Me lo aspettavo….

Se lo aspettava…..

Tante erano state le minacce da quando era arrivato nel quartiere di Brancaccio, il quartiere dove era nato 56 anni prima.

Era rimasto solo nella sua attività, un attività che cercava di far conoscere ai giovani i danni della criminalità sul tessuto sociale.

Predicava spesso che la gioia della vita era superiore al potere fallace dei soldi guadagnati delinquendo, cercava per questo di organizzare attività che potessero coinvolgere i ragazzi del suo quartiere per toglierli dalla strada, e ci riusciva grazie alla sua personalità-

Non aveva paura di schierarsi dall’altare contro i boss palermitani, voleva smuovere la società civile ma nella Palermo di quegli anni le sue omelie rimasero inascoltate.

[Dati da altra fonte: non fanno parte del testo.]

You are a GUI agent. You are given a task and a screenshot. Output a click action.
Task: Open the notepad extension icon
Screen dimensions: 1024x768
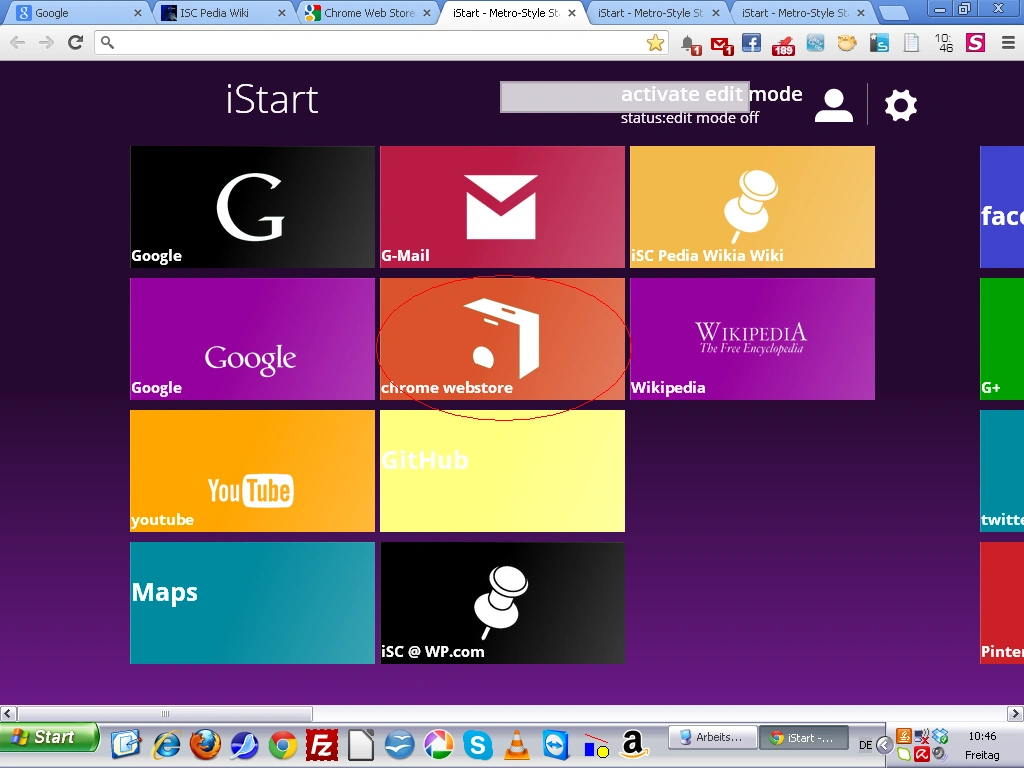910,42
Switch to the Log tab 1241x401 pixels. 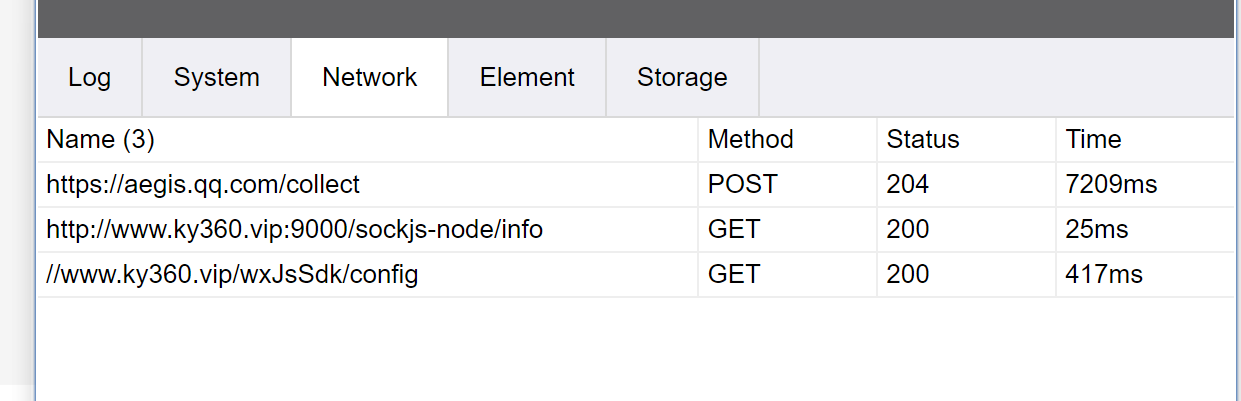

Fu ucciso da un commando mafioso nel giorno del suo 56esimo compleanno, era solo e accolse i suoi assassini con le parle “me lo aspettavo”.

Quello che non era riuscito a fare in vita riuscì a fare da morto, la sua uccisione suscitò sdegno in tutto il paese, sono rari infatti gli uomini di chiesa uccisi dalla mafia e lui divenne un simbolo.

Una delle sue frasi più vere è quella in cui chiede agli “onesti” di non stare in silenzio davanti alla criminalità, un silenzio che a volte rende complice della stessa criminalità.

E’ diventato beato nel 2012 segno questo che ancora il suo ricordo rimane indelebile, un ricordo che anch’io nel mio piccolo voglio onorare.